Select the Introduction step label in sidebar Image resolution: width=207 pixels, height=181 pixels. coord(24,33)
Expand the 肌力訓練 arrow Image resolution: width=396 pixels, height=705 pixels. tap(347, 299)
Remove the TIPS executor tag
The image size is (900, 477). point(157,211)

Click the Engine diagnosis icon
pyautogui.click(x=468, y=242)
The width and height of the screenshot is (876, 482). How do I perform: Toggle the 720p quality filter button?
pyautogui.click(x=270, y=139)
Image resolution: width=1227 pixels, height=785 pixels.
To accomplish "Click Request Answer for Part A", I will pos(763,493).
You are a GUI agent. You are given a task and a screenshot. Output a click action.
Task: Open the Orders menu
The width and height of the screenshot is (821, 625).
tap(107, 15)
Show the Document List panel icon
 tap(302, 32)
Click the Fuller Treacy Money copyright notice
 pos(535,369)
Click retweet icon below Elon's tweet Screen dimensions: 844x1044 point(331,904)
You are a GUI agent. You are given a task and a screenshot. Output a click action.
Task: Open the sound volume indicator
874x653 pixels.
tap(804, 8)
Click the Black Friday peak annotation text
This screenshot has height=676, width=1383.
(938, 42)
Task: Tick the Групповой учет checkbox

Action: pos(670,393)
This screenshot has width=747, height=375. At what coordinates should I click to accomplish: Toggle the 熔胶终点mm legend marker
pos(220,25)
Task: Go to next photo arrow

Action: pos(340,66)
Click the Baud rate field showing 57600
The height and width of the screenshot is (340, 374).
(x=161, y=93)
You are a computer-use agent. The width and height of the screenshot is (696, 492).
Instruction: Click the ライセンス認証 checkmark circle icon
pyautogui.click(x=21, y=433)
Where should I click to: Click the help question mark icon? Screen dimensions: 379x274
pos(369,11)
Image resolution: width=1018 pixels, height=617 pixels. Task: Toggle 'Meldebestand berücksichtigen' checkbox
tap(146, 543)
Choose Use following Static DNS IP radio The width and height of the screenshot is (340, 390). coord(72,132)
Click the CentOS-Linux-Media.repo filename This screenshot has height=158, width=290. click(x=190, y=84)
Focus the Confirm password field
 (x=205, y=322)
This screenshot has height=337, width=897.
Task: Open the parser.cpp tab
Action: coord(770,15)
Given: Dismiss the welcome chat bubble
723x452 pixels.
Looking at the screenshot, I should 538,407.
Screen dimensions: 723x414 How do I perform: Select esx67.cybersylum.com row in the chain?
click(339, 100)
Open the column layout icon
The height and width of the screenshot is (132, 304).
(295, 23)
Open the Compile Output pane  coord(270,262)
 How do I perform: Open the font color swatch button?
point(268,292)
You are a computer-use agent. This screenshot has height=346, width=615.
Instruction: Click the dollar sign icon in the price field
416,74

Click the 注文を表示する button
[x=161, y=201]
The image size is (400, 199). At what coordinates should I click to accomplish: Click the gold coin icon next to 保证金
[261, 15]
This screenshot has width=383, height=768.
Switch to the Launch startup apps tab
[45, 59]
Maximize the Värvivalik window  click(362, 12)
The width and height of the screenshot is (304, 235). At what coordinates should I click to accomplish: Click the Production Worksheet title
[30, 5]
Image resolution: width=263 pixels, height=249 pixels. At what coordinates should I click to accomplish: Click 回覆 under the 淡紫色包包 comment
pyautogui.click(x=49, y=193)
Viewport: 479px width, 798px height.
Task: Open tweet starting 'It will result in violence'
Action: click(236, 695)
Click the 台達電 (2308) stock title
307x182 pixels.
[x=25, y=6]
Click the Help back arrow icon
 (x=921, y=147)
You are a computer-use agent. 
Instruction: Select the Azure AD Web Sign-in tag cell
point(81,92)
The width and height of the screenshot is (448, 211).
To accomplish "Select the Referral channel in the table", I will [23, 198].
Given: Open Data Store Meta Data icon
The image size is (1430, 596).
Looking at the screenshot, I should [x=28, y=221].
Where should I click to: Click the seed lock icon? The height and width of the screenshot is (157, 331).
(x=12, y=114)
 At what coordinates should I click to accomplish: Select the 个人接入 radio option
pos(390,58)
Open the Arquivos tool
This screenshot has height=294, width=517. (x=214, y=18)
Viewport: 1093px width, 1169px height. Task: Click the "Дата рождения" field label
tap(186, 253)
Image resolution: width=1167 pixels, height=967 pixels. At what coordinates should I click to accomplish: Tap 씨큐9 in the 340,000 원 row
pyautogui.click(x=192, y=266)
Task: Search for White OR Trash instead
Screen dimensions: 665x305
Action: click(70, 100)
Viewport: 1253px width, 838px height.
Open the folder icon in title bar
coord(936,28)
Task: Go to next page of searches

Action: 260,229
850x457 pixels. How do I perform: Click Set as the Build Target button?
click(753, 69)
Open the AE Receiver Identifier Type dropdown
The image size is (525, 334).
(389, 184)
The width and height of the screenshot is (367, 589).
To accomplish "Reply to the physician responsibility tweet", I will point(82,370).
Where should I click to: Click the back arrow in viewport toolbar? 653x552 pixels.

WHAT IS BEING ASKED: Exactly reproduce the lines of the entries above, from the one containing "Viewport: 1253px width, 838px height." to the very last, and no others.

ANSWER BOX:
Viewport: 1253px width, 838px height.
Open the folder icon in title bar
coord(936,28)
Task: Go to next page of searches

Action: 260,229
850x457 pixels. How do I perform: Click Set as the Build Target button?
click(753, 69)
Open the AE Receiver Identifier Type dropdown
The image size is (525, 334).
(389, 184)
The width and height of the screenshot is (367, 589).
To accomplish "Reply to the physician responsibility tweet", I will point(82,370).
Where should I click to: Click the back arrow in viewport toolbar? 653x552 pixels.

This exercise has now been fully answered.